Because Satoshi’s Vision included payment channels, except his implementation sucked so hard we had to go fix it and added RBF as a by-product.

Originally, the plan for nSequence was that mempools would replace any transaction spending certain inputs with another transaction spending the same inputs, but only if the nSequence field of the replacement was larger.

Since 0xFFFFFFFF was the highest value that nSequence could get, this would mark a transaction as “final” and not replaceable on the mempool anymore.

In fact, this “ nSequence channel” I will describe is the reason why we have this weird rule about nLockTime and nSequence. nLockTime actually only works if nSequence is not 0xFFFFFFFF i.e. final. If nSequence is 0xFFFFFFFF then nLockTime is ignored, because this if the “final” version of the transaction.

So what you’d do would be something like this:

  1. You go to a bar and promise the bartender to pay by the time the bar closes. Because this is the Bitcoin universe, time is measured in blockheight, so the closing time of the bar is indicated as some future blockheight.
  2. For your first drink, you’d make a transaction paying to the bartender for that drink, paying from some coins you have. The transaction has an nLockTime equal to the closing time of the bar, and a starting nSequence of 0. You hand over the transaction and the bartender hands you your drink.
  3. For your succeeding drink, you’d remake the same transaction, adding the payment for that drink to the transaction output that goes to the bartender (so that output keeps getting larger, by the amount of payment), and having an nSequence that is one higher than the previous one.
  4. Eventually you have to stop drinking. It comes down to one of two possibilities:
    • You drink until the bar closes. Since it is now the nLockTime indicated in the transaction, the bartender is able to broadcast the latest transaction and tells the bouncers to kick you out of the bar.
    • You wisely consider the state of your liver. So you re-sign the last transaction with a “final” nSequence of 0xFFFFFFFF i.e. the maximum possible value it can have. This allows the bartender to get his or her funds immediately (nLockTime is ignored if nSequence is 0xFFFFFFFF), so he or she tells the bouncers to let you out of the bar.

Now that of course is a payment channel. Individual payments (purchases of alcohol, so I guess buying coffee is not in scope for payment channels). Closing is done by creating a “final” transaction that is the sum of the individual payments. Sure there’s no routing and channels are unidirectional and channels have a maximum lifetime but give Satoshi a break, he was also busy inventing Bitcoin at the time.
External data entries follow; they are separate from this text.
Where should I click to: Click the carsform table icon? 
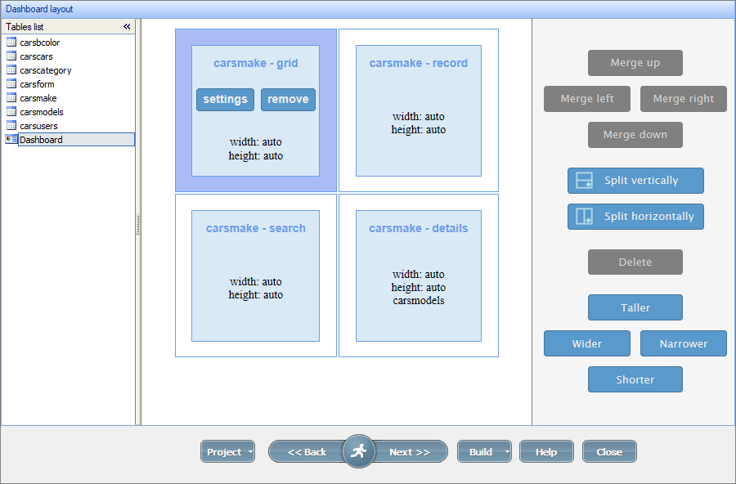click(12, 84)
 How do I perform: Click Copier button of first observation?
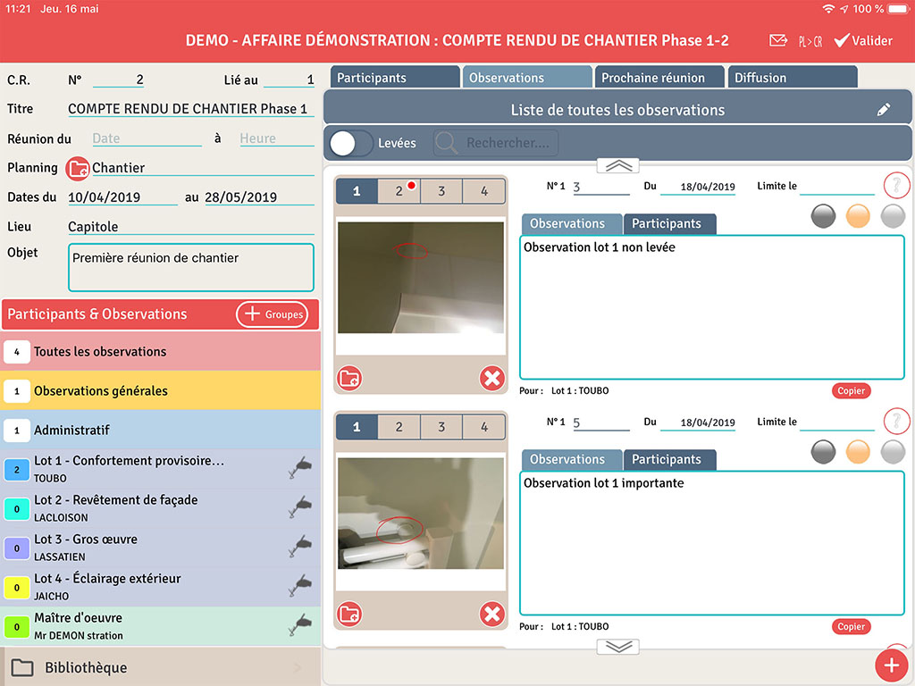click(x=851, y=391)
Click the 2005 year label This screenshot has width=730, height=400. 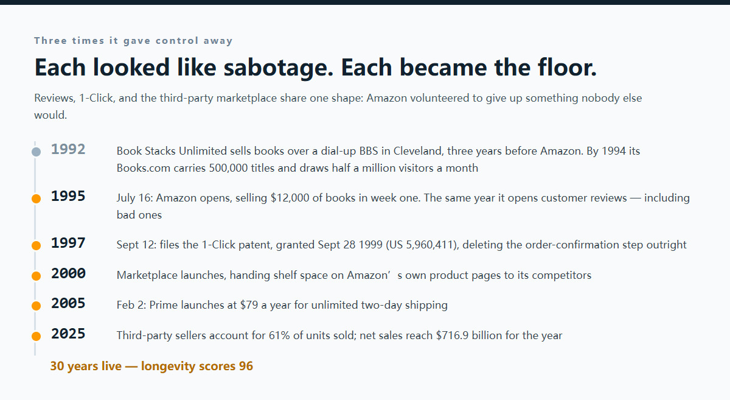tap(68, 303)
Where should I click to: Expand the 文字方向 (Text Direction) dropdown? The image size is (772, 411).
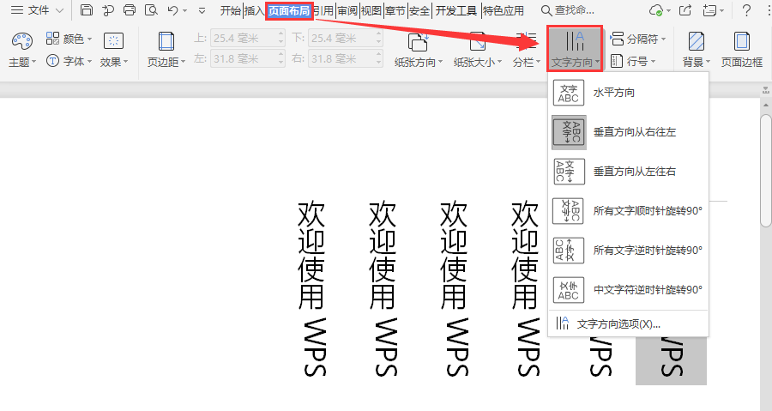pyautogui.click(x=575, y=49)
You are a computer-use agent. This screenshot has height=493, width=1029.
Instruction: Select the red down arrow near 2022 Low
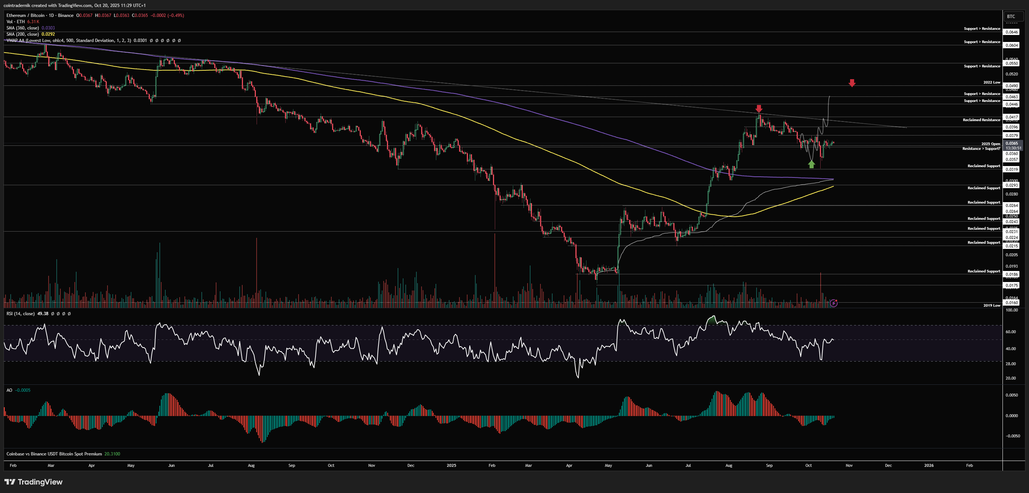pos(852,83)
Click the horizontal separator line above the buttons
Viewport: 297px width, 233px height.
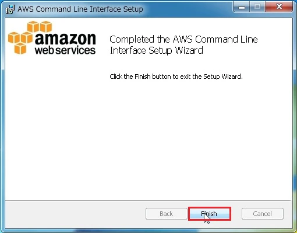(x=148, y=200)

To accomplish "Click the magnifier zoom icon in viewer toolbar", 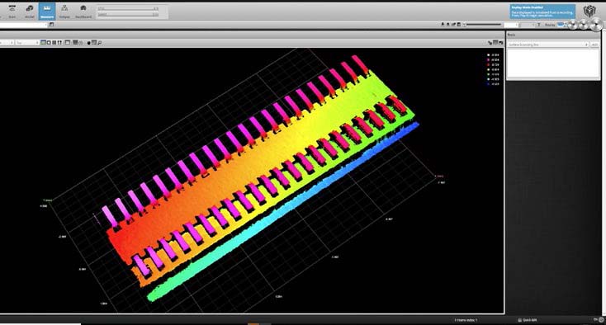I will tap(100, 43).
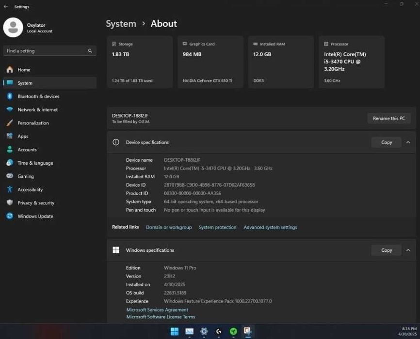Viewport: 420px width, 339px height.
Task: Open Advanced system settings link
Action: pyautogui.click(x=270, y=227)
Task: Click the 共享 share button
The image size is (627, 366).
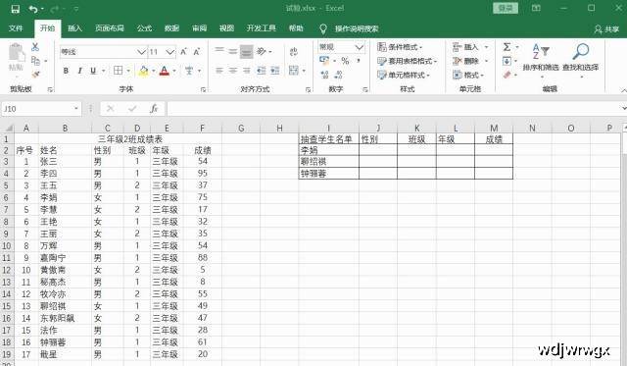Action: pyautogui.click(x=606, y=28)
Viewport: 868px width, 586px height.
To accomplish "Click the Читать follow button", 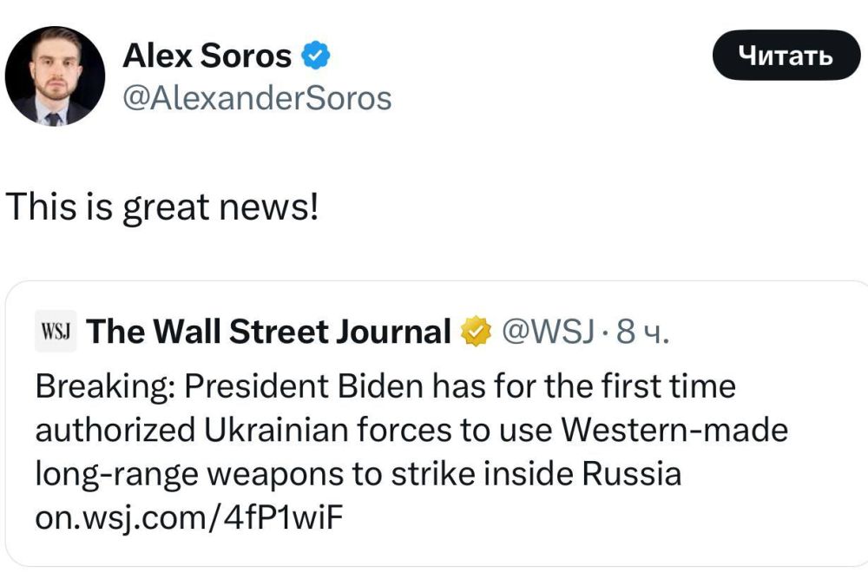I will point(786,56).
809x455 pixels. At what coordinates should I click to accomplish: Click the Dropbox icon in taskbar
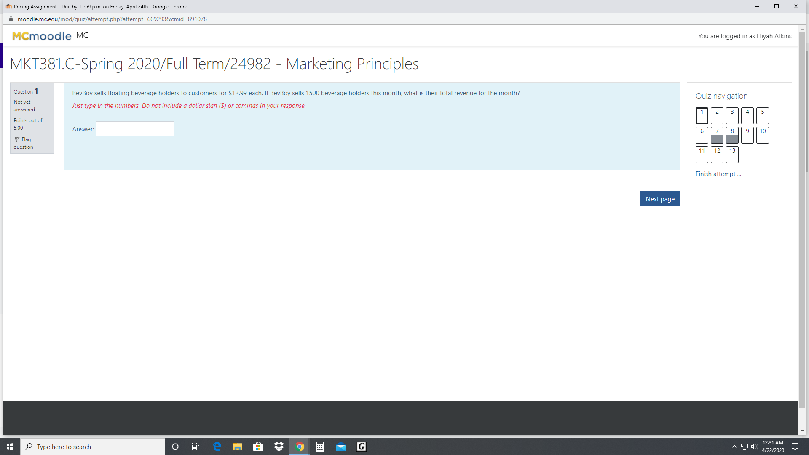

Now if you noticed I called this kind of payment channel “broken”. This is because the mempool rules are not consensus rules, and cannot be validated (nothing about the mempool can be validated onchain: I sigh every time somebody proposes “let’s make block size dependent on mempool size”, mempool state cannot be validated by onchain data). Fullnodes can’t see all of the transactions you signed, and then validate that the final one with the maximum nSequence is the one that actually is used onchain. So you can do the below:

  1. Become friends with Jihan Wu, because he owns >51% of the mining hashrate (he totally reorged Bitcoin to reverse the Binance hack right?).
  2. Slip Jihan Wu some of the more interesting drinks you’re ordering as an incentive to cooperate with you. So say you end up ordering 100 drinks, you split it with Jihan Wu and give him 50 of the drinks.
  3. When the bar closes, Jihan Wu quickly calls his mining rig and tells them to mine the version of your transaction with nSequence 0. You know, that first one where you pay for only one drink.
  4. Because fullnodes cannot validate nSequence, they’ll accept even the nSequence=0 version and confirm it, immutably adding you paying for a single alcoholic drink to the blockchain.
  5. The bartender, pissed at being cheated, takes out a shotgun from under the bar and shoots at you and Jihan Wu.
  6. Jihan Wu uses his mystical chi powers (actually the combined exhaust from all of his mining rigs) to slow down the shotgun pellets, making them hit you as softly as petals drifting in the wind.
  7. The bartender mutters some words, clothes ripping apart as he or she (hard to believe it could be a she but hey) turns into a bear, ready to maul you for cheating him or her of the payment for all the 100 drinks you ordered from him or her.
  8. Steely-eyed, you stand in front of the bartender-turned-bear, daring him to touch you. You’ve watched Revenant, you know Leonardo di Caprio could survive a bear mauling, and if some posh actor can survive that, you know you can too. You make a pose. “Drunken troll logic attack!”
  9. I think I got sidetracked here.

Lessons learned?

  • Bears are bad news.
  • You can’t reasonably invoke “Satoshi’s Vision” and simultaneously reject the Lightning Network because it’s not onchain. Satoshi’s Vision included a half-assed implementation of payment channels with nSequence, where the onchain transaction represented multiple logical payments, exactly what modern offchain techniques do (except modern offchain techniques actually work). nSequence (the field, but not its modern meaning) has been in Bitcoin since BitCoin For Windows Alpha 0.1.0. And its original intent was payment channels. You can’t get nearer to Satoshi’s Vision than being a field that Satoshi personally added to transactions on the very first public release of the BitCoin software, like srsly.
  • Miners can totally bypass mempool rules. In fact, the reason why nSequence has been repurposed to indicate “optional” replace-by-fee is because miners are already incentivized by the nSequence system to always follow replace-by-fee anyway. I mean, what do you think those drinks you passed to Jihan Wu are, other than the fee you pay him to mine a specific version of your transaction?
  • Satoshi made mistakes. The original design for nSequence is one of them. Today, we no longer use nSequence in this way. So diverging from Satoshi’s original design is part and parcel of Bitcoin development, because over time, we learn new lessons that Satoshi never knew about. Satoshi was an important landmark in this technology. He will not be the last, or most important, that we will remember in the future: he will only be the first.

Spilman Channels

Incentive-compatible time-limited unidirectional channel; or, Satoshi’s Vision, Fixed (if transaction malleability hadn’t been a problem, that is).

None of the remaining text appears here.